KEVIN CHESSER is chief petrophysicist of seismic reservoir characterization at CGG GeoConsulting in Houston. He has more than 30 years of experience in exploration and development geology, petrophysics, and seismic reservoir characterization. Since joining CGG in 2008, Chesser has worked in a number of conventional plays as well as unconventional plays, including the Barnett, Haynesville, Marcellus, Bakken and Eagle Ford. He holds a B.S. in geology from Sul Ross State University and an M.S. in geology from the University of Kansas.

JEFF ZAWILA is a senior geophysicist at SM Energy Company. He began his career in 1997 as an exploration geophysicist at ARCO Alaska, and then with ConocoPhillips Alaska. Zawila joined EOG Resources as a senior geophysicist in 2002, serving in that capacity until beginning in his assignment at SM Energy in 2011. He holds a B.S. in geology and geophysics from the University of Missouri-Rolla, and an M.S. in geophysics from the University of California, Riverside.

SAMUEL FLUCKIGER is a senior petrophysicist at SM Energy, concentrating on the Powder River, Williston and other basins in the Rocky Mountain region. Before joining SM Energy in 2012, he worked for 12 years as a petrophysicist and wireline field engineer at Schlumberger. Fluckiger holds a B.S. in geology from Utah State University and an M.S. in geophysics from the University of Utah.

GARY HUGHES is a senior geologist at SM Energy. He joined the company in 2010 after a 30-year career that included 14 years of service as an exploration geologist at Texaco, six years as a senior geologist at North American Resources Company, and 10 years as an independent consultant at Hughes Exploration Inc. Hughes holds a B.A. in geology from Augustana College and an M.S. in geology from Montana State University-Bozeman.
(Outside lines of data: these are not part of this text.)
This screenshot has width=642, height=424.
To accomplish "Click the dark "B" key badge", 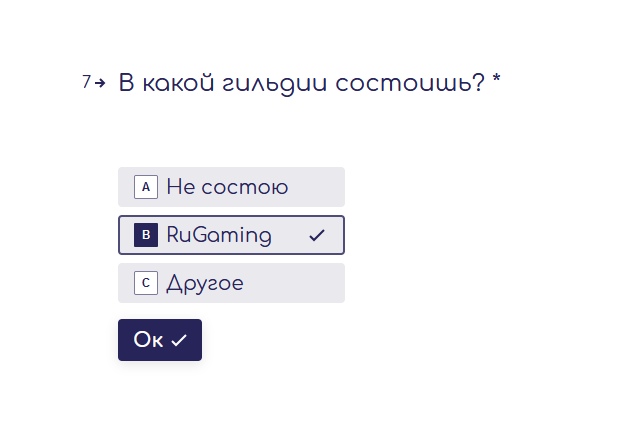I will pos(146,235).
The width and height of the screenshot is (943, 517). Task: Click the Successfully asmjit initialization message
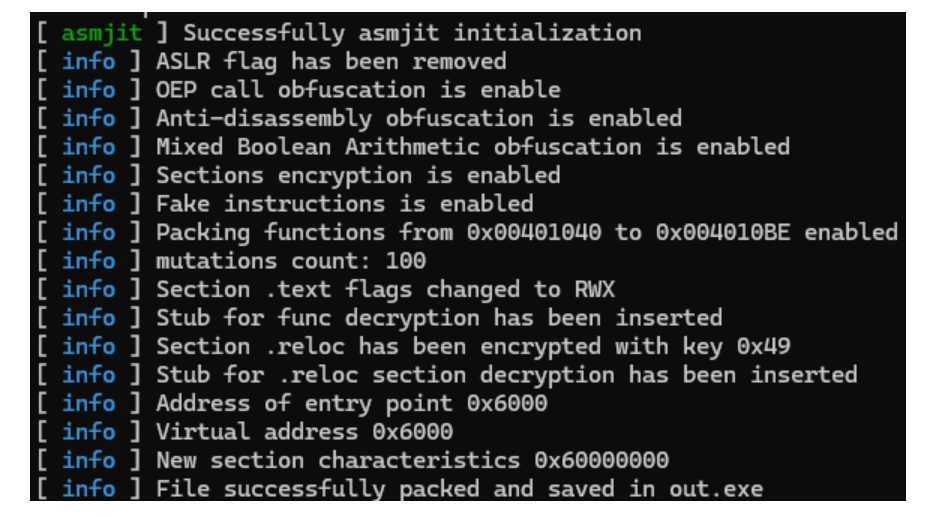(x=412, y=32)
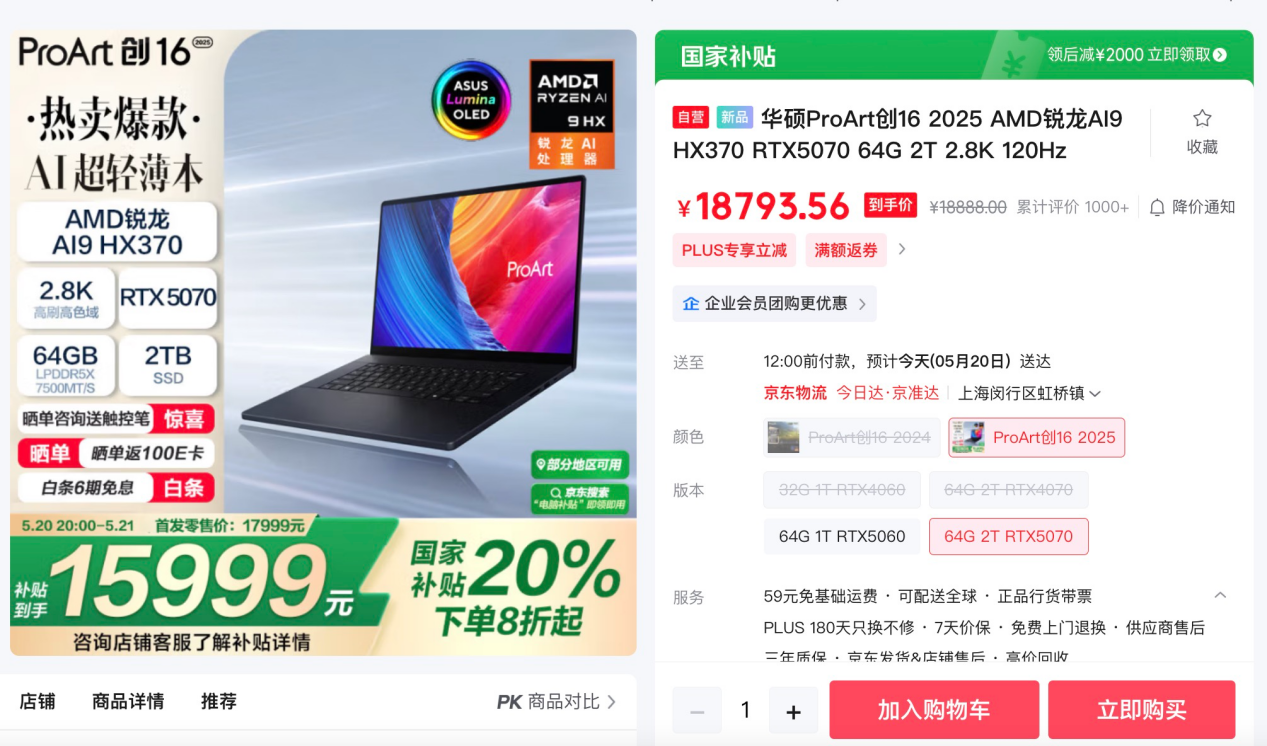1267x746 pixels.
Task: Select the 64G 1T RTX5060 version
Action: point(842,536)
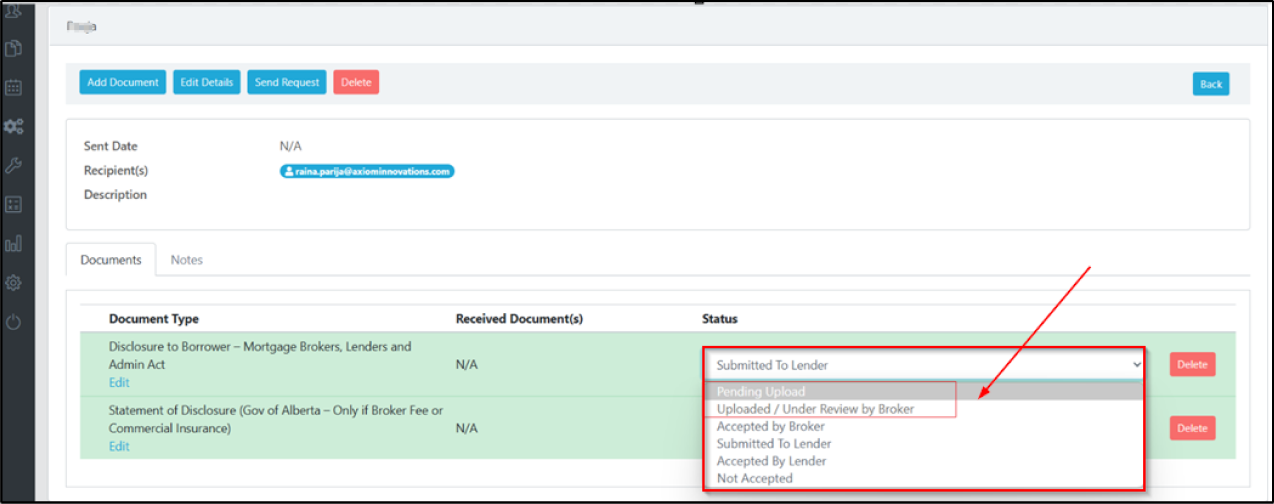
Task: Expand the Submitted To Lender status dropdown
Action: click(924, 365)
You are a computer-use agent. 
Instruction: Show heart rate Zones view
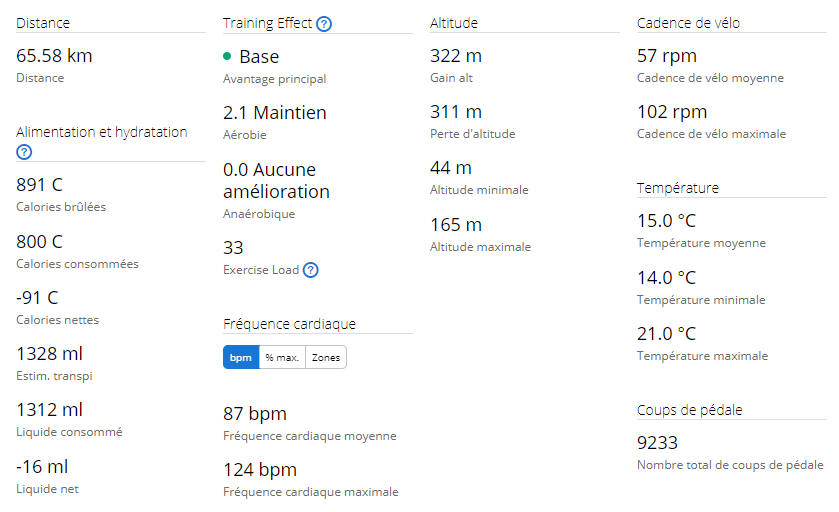tap(326, 357)
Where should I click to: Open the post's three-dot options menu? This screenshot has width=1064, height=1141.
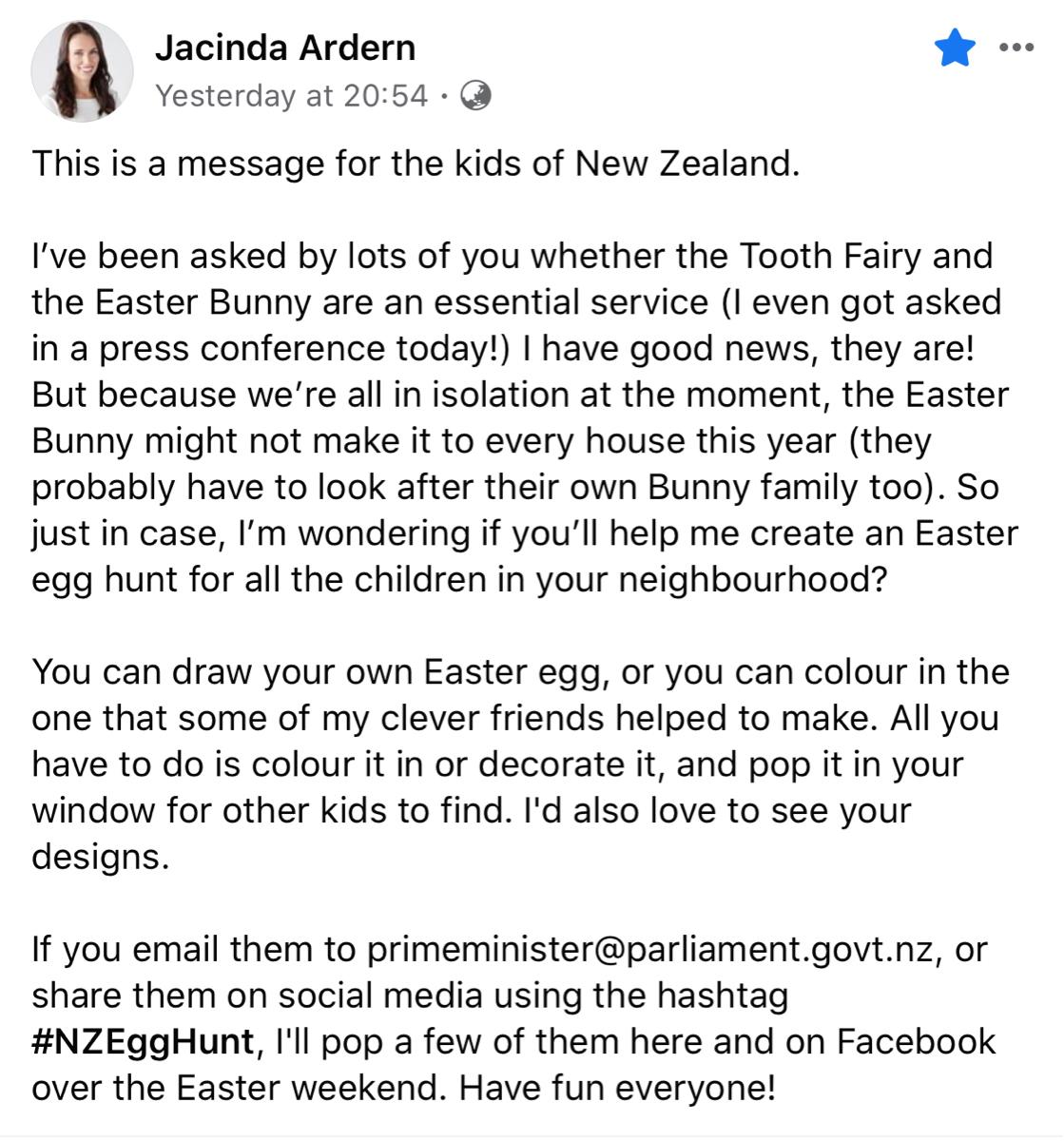coord(1016,48)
PRESTON KERR is a geologist at SM Energy, focused on developing Cretaceous units in the Powder River Basin. Before joining the company in 2013, he was a geology intern for Marathon Oil Corp.’s Bakken asset team, and operations coordinator, geologist, for Richardson Operating Company. Kerr holds a B.S. in geology from the University of Colorado and an M.S. in structural and petroleum geology from the University of Oklahoma.

ANDREW HENNES is exploration manager of the Rockies region at SM Energy. He joined the company in 2006 as a senior geologist after beginning his career as geophysical field manager at Echotech Geophysical, and then as a geologist at Chevron. Hennes holds a B.S. in geology from the University of Montana and an M.S. in geoscience from the University of Arizona.

HOWARD J. TITCHMARSH formerly served as senior business development manager at CGG GeoConsulting. Now located in the United Kingdom, he is managing a property portfolio and seeking opportunities within the oil and gas sector. Titchmarsh joined Fugro-Jason (subsequently acquired by CGG) in 2004. Prior to that, he worked at Paradigm Geophysical, Landmark Graphics, and Terrasciences Inc. Titchmarsh holds a B.S. in geology from Royal School of Mines and an M.S. in petroleum geology from the University of Aberdeen.

MICHAEL HOFMANN is founder, principal and chief executive officer of AIM GeoAnalytics and a research assistant professor in the department of geosciences at the University of Montana. With technical expertise in sequence stratigraphy, sedimentology, petrography and integrated basin analysis, he has worked in basins across North America and around the world. Hofmann previously served as a senior geologist at ConocoPhillips. He holds a Ph.D. in geology from the University of Montana.